In order to answer these questions, we have based our empirical micro-econometric analysis on a large international firm-level panel dataset for OECD countries, and our proxy for technology has been a measurable and continuous variable, while the majority of previous studies have relied on either indirect proxies of the technological change or dummy variables (such as the occurrence of the product and process innovation). In particular, we have employed the EU Industrial R&D Investment Scoreboard data set for 2500 R&D performers worldwide. In addition to firm-level innovation expenditures, we have used also of economic and financial variables, which allowed us to control for important firm-specific effects, along with sectoral and regional dummies.

Our results suggest that a care should be taken when analysing employment–innovation nexus. Depending on the level of R&D intensity, we find that the innovation impact on employment can be negative too—findings that have been reported also in previous studies.

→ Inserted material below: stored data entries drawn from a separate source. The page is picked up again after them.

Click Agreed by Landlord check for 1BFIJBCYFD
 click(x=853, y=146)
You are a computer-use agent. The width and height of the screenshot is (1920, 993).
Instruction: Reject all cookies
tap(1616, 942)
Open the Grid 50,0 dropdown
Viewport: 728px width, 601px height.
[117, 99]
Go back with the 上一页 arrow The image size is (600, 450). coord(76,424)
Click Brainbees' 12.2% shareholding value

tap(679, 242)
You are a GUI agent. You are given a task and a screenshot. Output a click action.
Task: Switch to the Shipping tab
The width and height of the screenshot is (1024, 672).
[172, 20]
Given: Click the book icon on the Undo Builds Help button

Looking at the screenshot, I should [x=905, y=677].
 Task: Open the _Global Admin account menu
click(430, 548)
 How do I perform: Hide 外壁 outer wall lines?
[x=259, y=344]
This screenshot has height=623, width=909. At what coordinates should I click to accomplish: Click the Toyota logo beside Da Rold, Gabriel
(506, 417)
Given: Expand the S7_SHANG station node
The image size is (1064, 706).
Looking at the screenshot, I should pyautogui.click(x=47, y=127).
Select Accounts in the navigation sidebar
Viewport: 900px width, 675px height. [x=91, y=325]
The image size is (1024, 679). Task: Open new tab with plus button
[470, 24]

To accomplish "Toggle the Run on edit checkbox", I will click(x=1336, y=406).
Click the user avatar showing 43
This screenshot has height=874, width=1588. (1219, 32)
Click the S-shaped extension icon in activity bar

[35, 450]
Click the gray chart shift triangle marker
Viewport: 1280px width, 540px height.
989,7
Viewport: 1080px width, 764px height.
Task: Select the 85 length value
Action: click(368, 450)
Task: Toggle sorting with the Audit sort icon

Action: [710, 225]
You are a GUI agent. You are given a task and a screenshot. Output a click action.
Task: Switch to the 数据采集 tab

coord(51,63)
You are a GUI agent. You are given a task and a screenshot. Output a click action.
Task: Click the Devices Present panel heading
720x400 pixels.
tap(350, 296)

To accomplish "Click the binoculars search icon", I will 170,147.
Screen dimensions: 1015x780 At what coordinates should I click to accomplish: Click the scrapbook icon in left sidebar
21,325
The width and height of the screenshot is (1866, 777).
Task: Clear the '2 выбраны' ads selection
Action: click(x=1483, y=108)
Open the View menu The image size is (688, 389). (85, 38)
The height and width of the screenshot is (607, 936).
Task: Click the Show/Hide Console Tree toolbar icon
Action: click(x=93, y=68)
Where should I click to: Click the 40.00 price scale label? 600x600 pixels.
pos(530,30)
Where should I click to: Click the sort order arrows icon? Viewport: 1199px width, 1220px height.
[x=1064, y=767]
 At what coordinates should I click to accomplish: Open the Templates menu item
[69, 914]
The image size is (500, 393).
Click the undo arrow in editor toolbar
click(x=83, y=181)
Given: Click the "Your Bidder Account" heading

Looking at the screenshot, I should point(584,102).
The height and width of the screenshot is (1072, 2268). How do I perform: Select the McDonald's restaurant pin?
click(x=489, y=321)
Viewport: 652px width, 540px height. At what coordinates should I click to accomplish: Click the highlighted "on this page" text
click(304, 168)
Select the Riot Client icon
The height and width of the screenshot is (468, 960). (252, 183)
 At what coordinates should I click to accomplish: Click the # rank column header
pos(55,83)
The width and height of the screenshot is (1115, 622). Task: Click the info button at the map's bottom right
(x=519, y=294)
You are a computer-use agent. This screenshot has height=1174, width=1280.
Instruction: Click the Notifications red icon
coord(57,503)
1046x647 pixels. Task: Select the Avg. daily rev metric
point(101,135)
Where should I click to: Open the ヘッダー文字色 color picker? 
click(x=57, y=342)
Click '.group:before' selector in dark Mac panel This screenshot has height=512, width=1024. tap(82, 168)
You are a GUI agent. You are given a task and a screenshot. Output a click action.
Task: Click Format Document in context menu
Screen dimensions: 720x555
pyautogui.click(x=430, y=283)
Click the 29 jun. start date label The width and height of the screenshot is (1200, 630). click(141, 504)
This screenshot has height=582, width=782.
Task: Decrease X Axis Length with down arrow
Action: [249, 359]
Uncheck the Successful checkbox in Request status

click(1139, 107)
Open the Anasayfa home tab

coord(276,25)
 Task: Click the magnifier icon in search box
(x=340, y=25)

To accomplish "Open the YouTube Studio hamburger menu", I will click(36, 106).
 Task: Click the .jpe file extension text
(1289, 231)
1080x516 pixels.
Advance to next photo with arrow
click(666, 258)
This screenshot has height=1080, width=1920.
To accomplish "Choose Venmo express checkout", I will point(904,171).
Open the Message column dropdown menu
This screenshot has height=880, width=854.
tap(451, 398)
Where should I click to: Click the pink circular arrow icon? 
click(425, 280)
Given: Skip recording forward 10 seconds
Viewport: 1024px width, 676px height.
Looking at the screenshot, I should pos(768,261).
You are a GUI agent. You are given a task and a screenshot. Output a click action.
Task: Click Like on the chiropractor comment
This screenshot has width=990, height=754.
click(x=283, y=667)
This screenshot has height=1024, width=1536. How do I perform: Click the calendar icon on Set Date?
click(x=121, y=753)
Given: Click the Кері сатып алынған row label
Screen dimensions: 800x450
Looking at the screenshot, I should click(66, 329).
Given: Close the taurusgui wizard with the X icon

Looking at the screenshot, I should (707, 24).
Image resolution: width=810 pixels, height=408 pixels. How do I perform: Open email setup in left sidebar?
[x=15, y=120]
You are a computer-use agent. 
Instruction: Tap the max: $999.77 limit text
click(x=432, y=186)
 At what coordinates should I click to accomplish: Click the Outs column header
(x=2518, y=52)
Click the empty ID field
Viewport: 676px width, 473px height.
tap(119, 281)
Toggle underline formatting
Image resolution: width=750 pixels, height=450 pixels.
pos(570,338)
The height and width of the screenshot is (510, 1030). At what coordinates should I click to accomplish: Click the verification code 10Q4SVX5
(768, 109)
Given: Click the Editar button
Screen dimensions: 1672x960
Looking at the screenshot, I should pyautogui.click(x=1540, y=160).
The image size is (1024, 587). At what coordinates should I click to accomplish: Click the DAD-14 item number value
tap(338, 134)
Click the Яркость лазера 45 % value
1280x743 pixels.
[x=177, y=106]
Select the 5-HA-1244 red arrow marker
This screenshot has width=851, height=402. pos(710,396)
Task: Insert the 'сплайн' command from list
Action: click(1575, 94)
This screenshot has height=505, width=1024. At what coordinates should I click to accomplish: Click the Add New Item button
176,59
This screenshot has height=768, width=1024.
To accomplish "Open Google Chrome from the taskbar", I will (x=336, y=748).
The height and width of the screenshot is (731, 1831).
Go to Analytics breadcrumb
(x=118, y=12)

This labour-saving aspect of innovation is more pronounced for firms with medium-high levels of R&D intensity and it tends to increase with the levels of R&D intensity. In terms of policy recommendation, our results imply that these companies should not be immediately targeted by policies aiming to achieve both innovation and employment targets of the Europe 2020 Strategy in the same time.

Turning to limitations of our study, an important caveat of our empirical analysis concerns the nature of the Scoreboard sample. First, while other data sets, such as the OECD BERD data, can be considered as fully representative of OECD economies, in the EU Industrial R&D Investment Scoreboard data used in the present study only R&D “champions” are considered. This is a clear limitation of our data, the results of which cannot be straightforwardly extrapolated to, e.g., SMEs.

A further limitation of the data used in our study is that R&D Scoreboard data do not allow us to identify the effect of product and process innovations separately. However, as discussed in the introduction, the employment effect of innovation can be very different depending on the nature of innovation. In order to separately identify the employment effect of the product and process innovation, other sources of data, such as the Community Innovation Survey (CIS), need to be used, which is a promising area for the future research.

Lastly, in our study we focus on the snapshot of the economy at one period of time without taking higher-order effects of firms innovation activity. In the longer run, investing in the innovation activity encourages knowledge-based economy, drives demand for high-skilled, educated workers and eventually brings a country on the higher growth path. However, a comprehensive assessment of these effects is only possible within general equilibrium models that capture vertical and horizontal linkages between firms, which is not possible to account for in micro-econometric studies, such as the one presented in this paper (Kancs and Ciaian 2011; Brandsma and Kancs 2016). Hence aligning our results with macro results is indeed important for enhancing our understanding of the employment effect of innovation and it sets a promising avenue for the future research.